The prosecutions have been bitterly opposed by unionists who have expressed outrage because McCann was a legendary figure, often described as the ‘Che Guevara of the IRA’, whose funeral was one of the biggest ever seen in Belfast. Doug Beattie, the Ulster Unionist Party Justice Spokesperson, described him as “a ruthless and dangerous terrorist”.

Outside court the McCann family’s lawyer called for the trial to get underway without delay.

Rosie Kinnear of KRW Law said: “Since April 15, 1972, it has been the family’s firm assertion that Joe was murdered.

“Nearly 46 years later, the decision of the court to return Soldier A and Soldier C for trial in the Crown Court on murder charges has vindicated that belief.”

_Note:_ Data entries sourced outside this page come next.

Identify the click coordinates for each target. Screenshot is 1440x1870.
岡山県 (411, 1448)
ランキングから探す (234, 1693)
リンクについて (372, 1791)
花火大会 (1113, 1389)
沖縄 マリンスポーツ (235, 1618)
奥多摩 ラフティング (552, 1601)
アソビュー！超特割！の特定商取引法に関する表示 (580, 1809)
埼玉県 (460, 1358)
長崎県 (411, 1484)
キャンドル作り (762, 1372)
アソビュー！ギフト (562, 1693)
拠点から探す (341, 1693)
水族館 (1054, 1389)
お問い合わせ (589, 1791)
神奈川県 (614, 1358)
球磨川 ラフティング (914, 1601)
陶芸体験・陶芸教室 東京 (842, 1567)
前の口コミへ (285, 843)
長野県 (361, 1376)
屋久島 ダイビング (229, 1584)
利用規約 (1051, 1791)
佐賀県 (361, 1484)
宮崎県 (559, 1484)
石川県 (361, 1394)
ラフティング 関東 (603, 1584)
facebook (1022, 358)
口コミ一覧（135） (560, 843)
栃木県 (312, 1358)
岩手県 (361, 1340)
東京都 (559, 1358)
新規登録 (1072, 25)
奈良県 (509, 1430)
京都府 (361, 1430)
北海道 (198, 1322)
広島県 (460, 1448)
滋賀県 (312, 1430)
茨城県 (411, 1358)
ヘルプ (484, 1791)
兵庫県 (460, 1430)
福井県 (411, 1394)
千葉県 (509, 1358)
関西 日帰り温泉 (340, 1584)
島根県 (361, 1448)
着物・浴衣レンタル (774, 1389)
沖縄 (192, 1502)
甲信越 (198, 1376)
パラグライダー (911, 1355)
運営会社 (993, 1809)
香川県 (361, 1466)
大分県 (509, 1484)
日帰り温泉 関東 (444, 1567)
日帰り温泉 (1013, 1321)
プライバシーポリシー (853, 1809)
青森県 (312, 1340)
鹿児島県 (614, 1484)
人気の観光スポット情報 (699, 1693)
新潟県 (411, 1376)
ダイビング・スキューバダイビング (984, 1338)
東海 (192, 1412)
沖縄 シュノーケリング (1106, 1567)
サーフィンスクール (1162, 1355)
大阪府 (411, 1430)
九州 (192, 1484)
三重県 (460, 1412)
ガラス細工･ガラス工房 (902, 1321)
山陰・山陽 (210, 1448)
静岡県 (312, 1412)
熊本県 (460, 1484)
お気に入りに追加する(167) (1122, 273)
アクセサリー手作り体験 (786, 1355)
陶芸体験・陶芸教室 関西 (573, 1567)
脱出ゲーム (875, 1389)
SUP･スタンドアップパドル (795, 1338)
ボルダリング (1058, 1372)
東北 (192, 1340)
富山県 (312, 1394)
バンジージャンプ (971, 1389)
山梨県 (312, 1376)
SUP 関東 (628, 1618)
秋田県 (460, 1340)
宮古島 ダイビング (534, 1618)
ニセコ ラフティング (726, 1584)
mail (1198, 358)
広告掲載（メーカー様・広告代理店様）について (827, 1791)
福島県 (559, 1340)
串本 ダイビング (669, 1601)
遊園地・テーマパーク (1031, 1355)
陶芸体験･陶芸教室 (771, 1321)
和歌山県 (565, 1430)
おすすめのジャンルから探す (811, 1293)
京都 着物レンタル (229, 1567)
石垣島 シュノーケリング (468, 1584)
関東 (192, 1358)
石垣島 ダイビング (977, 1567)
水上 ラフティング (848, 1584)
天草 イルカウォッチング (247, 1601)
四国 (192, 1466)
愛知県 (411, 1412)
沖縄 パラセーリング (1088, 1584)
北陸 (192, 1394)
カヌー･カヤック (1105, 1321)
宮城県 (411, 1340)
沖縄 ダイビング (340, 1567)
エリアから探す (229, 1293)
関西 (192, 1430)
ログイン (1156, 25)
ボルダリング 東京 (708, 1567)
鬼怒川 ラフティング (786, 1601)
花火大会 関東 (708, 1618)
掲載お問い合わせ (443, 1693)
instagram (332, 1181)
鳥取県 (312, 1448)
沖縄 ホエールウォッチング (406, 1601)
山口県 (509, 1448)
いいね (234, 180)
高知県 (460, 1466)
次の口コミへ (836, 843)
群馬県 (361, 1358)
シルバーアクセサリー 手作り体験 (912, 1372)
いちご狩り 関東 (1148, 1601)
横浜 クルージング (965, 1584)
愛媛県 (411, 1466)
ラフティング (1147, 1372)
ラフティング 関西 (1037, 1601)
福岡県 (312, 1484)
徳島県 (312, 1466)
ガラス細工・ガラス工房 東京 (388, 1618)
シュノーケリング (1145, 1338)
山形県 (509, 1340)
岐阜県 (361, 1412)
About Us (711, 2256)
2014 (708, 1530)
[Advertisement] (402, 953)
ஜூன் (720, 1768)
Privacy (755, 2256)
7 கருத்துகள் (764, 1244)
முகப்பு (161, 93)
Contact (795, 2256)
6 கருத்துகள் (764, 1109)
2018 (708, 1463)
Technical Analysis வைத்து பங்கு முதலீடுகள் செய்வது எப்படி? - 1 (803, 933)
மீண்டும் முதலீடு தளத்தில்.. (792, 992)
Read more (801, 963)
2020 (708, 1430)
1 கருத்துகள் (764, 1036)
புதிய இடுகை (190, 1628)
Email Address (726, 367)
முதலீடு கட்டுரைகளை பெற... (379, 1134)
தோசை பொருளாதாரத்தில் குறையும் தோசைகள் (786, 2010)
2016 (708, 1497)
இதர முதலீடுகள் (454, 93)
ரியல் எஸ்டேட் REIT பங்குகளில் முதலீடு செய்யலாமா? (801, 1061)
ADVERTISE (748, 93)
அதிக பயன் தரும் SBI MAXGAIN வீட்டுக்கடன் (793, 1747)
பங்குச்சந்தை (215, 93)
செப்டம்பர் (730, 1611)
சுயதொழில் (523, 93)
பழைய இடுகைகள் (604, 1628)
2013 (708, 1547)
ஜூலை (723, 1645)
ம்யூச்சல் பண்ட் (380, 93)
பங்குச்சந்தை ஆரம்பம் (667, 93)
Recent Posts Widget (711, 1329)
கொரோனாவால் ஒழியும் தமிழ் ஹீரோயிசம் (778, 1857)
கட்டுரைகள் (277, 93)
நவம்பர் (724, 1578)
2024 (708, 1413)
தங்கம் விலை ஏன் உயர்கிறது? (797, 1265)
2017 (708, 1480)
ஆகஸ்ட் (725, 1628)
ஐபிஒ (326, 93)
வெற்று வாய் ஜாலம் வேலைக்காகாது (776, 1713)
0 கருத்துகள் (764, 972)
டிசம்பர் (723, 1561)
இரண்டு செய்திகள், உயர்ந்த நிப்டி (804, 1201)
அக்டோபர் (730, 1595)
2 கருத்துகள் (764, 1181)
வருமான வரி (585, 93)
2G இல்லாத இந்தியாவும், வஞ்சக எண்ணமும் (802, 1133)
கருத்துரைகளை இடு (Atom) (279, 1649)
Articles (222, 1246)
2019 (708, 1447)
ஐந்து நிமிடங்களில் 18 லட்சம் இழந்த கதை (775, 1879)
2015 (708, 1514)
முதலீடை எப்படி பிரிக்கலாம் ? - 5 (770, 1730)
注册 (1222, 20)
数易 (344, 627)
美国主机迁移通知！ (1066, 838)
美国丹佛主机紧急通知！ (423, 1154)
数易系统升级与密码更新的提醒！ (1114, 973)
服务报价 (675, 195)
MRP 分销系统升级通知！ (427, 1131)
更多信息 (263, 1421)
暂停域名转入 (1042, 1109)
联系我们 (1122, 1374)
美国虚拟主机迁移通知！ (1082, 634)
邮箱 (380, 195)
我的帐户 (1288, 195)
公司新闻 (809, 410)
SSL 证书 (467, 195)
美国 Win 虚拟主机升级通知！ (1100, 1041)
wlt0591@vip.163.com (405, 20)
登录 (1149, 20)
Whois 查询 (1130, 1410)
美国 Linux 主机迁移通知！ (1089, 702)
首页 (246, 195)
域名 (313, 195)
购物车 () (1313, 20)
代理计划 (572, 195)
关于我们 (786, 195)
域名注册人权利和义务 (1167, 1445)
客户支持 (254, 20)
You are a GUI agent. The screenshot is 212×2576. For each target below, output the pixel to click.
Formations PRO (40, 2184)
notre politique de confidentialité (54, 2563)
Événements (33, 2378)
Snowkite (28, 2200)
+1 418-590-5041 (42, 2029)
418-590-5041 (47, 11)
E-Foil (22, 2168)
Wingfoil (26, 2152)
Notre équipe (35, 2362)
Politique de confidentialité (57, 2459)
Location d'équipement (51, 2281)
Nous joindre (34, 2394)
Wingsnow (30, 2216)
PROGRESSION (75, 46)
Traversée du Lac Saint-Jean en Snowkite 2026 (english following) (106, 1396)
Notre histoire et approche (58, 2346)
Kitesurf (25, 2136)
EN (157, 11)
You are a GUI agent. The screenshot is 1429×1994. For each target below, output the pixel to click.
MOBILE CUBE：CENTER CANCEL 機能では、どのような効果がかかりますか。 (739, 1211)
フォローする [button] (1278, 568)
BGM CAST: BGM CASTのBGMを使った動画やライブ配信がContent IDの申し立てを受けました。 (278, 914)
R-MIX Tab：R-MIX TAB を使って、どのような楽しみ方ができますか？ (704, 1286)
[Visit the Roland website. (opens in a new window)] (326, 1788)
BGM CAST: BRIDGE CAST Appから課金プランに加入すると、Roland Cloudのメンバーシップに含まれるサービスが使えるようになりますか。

Ms Kinnear added: “The McCann family welcome this significant decision and are eager for the trial to take place as soon as possible.”


Meanwhile, relatives of six Catholic men killed in the 1994 Loughinisland massacre have delivered a petition to Downing Street demanding truth and justice.

Campaigners were joined by Sinn Fein MPs Chris Hazzard, Paul Maskey and Mickey Brady and South Down representative Emma Rogan.

A delegation later met British Direct Ruler Karen Bradley and representatives of the British Labour Party. Part of last year’s documentary ‘No Stone Unturned’, which examines the case, was also shown in Westminster.

The six victims died when an armed gang burst into the Heights Bar during an Irish World Cup game and opened fire. A 2016 Police Ombudsman’s report found there had been collusion involving the then RUC police.

Speaking after her meeting with Ms Bradley, Emma Rogan said “the DUP and British government must end their blockage of legacy inquest funding and ongoing denial of truth and justice for the Loughinisland families”.

She added: “The British government must move now to release legacy funding, as agreed in the most recent phase of talks, and bring this injustice to an end.”


Meanwhile, a booklet has been published providing fresh details about the case of Damien Walsh, which also involved collusion, on the 25th anniversary of his death.

The teenager was shot dead by Johnny Adair’s notorious ‘C Company’ as he worked at the Dairy Farm shopping centre near Twinbrook on the outskirts of west Belfast on March 25 1993.

Family and friends gathered on Sunday to remember the 17-year-old and re-dedicated a plaque erected in his memory and for the launch of the booklet by victims group Relatives for Justice.

It reveals the gun used to kill the teenager, and another weapon used in the attack, were part of a large consignment brought into the north by UDA member and British army agent Brian Nelson.

In 2010 a police Historical Enquiries Team report also revealed that an undercover British army unit was watching the building at the time of the killing. Soldiers watched as the killers’ car left the scene but then gave the RUC police the wrong make and number.

Sinn Fein’s Mairtin O Muilleoir said it had been a privilege to attend the commemoration and “witness the grace and dignity” of Damian’s mother Marian. She told us “the British State trained, armed, ordered and protected her son’s UDA killers”, he said.